■ **TASK**: Wherever the word "photo" appears in a line below, that line counts; report the total number of such lines only.

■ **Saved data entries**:
────────────────────────────────────────
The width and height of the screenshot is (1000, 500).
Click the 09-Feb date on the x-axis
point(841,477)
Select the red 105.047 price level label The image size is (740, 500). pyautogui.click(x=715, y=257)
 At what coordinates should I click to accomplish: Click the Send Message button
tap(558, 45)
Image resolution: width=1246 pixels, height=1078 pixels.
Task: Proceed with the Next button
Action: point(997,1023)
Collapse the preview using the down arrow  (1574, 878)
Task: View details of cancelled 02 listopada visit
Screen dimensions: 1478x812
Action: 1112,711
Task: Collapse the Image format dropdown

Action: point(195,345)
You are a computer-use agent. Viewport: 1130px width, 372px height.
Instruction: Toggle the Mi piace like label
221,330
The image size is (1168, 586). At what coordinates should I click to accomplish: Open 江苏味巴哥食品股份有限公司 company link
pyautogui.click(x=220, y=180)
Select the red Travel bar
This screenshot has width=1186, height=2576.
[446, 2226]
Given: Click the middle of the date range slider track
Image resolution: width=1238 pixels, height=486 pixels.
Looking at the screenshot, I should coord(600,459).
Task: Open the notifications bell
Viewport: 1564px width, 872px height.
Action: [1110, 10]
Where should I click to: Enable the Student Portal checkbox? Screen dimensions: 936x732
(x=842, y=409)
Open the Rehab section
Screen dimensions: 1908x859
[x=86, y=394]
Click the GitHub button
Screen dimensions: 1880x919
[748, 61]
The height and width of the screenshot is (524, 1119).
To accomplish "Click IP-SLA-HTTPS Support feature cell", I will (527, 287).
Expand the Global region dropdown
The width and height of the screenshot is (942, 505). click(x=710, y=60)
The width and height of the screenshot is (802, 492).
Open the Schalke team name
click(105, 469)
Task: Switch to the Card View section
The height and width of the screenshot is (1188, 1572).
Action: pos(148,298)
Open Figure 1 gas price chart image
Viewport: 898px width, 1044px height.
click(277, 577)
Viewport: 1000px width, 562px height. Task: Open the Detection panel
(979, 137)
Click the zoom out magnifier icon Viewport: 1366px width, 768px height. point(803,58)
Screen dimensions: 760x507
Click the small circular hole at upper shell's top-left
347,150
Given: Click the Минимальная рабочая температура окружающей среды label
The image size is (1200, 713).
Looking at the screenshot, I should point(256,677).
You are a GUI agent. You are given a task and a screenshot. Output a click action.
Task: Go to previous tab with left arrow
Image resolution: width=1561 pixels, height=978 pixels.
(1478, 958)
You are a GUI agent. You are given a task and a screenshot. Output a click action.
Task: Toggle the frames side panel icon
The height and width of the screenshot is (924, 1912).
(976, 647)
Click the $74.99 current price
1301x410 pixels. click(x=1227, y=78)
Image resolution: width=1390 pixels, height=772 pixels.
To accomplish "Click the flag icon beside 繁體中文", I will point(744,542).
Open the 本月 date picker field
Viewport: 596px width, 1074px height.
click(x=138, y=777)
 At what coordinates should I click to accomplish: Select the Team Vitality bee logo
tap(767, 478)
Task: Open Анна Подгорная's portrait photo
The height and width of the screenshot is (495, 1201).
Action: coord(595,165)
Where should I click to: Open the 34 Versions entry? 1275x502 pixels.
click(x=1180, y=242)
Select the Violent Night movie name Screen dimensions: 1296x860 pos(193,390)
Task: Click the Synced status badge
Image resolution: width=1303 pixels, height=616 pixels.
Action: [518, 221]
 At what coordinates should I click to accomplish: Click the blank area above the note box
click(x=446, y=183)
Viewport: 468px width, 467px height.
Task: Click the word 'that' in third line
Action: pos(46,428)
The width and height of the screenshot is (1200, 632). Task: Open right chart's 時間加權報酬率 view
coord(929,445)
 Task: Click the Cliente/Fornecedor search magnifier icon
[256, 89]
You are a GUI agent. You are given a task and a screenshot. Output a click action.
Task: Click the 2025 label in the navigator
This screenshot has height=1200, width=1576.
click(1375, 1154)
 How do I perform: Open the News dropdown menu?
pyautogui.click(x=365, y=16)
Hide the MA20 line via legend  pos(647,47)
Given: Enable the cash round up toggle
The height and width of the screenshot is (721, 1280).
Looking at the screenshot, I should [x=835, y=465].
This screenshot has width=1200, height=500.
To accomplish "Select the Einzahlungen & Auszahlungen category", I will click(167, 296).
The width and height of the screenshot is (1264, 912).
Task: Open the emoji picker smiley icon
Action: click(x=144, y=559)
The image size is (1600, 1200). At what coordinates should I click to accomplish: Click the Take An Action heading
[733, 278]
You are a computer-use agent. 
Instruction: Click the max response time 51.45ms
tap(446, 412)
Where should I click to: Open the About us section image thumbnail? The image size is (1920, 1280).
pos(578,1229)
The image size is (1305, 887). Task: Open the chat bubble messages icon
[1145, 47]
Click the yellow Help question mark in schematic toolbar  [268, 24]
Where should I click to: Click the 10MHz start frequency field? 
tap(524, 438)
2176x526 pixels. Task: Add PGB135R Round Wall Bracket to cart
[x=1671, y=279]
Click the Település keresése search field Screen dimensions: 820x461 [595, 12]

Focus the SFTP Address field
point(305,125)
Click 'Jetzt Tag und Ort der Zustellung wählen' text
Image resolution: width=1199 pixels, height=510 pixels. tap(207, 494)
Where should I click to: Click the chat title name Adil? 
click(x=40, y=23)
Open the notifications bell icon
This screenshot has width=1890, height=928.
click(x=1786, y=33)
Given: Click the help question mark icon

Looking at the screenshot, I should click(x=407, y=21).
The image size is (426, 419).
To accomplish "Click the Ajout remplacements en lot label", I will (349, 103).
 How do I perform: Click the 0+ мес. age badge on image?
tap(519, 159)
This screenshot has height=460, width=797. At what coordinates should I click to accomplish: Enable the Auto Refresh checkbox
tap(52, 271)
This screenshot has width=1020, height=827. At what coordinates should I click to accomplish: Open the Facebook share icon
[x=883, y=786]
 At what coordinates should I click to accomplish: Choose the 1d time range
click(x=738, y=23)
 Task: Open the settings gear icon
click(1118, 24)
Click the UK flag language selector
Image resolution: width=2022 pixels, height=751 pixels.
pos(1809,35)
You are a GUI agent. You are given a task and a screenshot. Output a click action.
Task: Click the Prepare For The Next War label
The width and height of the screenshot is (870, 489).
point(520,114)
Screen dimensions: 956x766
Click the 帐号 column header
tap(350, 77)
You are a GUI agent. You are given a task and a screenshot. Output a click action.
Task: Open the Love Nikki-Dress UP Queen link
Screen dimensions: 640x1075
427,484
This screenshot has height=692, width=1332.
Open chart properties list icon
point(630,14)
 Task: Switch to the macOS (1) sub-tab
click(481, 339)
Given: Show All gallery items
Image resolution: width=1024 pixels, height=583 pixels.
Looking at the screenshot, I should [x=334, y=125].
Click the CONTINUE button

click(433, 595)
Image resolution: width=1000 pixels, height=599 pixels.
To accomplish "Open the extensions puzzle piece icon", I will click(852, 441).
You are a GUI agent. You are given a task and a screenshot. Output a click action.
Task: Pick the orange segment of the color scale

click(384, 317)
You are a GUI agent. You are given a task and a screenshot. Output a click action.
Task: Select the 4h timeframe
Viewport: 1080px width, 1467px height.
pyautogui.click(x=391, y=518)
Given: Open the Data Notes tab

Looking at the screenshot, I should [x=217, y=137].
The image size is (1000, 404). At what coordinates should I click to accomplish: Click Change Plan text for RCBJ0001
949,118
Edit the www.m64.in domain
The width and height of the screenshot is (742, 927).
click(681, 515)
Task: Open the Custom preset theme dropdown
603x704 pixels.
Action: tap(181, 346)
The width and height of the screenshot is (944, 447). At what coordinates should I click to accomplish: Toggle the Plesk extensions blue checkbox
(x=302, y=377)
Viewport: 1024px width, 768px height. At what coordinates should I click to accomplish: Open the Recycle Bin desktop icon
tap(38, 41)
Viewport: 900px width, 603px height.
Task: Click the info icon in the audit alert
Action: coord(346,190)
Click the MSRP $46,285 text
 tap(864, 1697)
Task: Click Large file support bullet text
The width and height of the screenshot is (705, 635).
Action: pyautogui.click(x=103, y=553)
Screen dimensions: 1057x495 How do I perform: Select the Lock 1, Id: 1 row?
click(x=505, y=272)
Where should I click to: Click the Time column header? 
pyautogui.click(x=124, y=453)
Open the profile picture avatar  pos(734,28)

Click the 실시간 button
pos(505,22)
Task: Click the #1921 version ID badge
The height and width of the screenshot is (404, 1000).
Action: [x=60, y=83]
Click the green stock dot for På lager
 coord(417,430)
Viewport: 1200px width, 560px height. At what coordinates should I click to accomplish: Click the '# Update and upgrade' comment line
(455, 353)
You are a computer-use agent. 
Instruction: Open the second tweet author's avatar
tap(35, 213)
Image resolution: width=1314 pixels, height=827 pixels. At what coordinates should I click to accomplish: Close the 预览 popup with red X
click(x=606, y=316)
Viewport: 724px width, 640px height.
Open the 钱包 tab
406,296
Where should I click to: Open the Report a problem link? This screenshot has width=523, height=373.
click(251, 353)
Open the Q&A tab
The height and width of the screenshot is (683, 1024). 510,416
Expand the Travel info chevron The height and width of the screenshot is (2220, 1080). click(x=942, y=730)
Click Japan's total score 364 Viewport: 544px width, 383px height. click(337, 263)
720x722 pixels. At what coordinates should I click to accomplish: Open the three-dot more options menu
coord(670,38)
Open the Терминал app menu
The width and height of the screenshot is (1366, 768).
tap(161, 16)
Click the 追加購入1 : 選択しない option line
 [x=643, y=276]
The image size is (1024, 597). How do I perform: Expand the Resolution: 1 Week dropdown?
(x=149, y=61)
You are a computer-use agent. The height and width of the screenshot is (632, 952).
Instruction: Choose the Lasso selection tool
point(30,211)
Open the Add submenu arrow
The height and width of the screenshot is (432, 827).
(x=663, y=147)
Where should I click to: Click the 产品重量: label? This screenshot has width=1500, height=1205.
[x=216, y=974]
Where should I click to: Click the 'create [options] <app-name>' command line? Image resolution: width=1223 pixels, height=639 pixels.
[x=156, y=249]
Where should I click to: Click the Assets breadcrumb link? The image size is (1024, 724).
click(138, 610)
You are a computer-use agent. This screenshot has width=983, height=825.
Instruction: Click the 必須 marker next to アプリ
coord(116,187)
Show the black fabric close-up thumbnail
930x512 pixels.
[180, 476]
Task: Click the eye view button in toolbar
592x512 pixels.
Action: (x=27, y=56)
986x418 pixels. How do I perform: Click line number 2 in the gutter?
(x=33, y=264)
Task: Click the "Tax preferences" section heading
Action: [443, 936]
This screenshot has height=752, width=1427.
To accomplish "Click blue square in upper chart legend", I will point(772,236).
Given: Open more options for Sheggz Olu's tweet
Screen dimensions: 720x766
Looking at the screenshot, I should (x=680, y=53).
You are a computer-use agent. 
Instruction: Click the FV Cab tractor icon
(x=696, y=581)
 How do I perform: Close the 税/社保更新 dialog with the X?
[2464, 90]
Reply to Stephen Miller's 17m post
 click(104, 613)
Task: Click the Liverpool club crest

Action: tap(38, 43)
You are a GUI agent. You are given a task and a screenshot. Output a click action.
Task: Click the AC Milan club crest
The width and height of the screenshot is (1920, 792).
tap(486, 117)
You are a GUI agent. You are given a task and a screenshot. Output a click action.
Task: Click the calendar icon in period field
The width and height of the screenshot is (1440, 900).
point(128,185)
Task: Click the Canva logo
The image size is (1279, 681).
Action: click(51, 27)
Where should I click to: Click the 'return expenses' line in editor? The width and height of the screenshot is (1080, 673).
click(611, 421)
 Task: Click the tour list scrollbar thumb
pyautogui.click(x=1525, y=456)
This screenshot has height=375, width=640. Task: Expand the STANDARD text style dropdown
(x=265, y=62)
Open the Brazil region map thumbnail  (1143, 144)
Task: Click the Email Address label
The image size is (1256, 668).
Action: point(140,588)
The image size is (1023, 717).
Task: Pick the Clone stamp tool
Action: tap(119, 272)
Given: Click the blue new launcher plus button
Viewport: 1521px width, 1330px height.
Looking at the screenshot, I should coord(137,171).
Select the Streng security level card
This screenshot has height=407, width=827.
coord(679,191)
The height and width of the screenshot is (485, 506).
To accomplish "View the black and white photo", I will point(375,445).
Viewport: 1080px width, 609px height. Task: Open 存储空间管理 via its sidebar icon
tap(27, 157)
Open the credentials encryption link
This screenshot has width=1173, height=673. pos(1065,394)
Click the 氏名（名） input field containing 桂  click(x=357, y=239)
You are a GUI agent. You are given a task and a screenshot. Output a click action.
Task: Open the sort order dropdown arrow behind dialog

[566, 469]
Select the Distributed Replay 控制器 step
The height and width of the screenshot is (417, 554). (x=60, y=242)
────────────────────────────────────────
■ **RESPONSE**: 2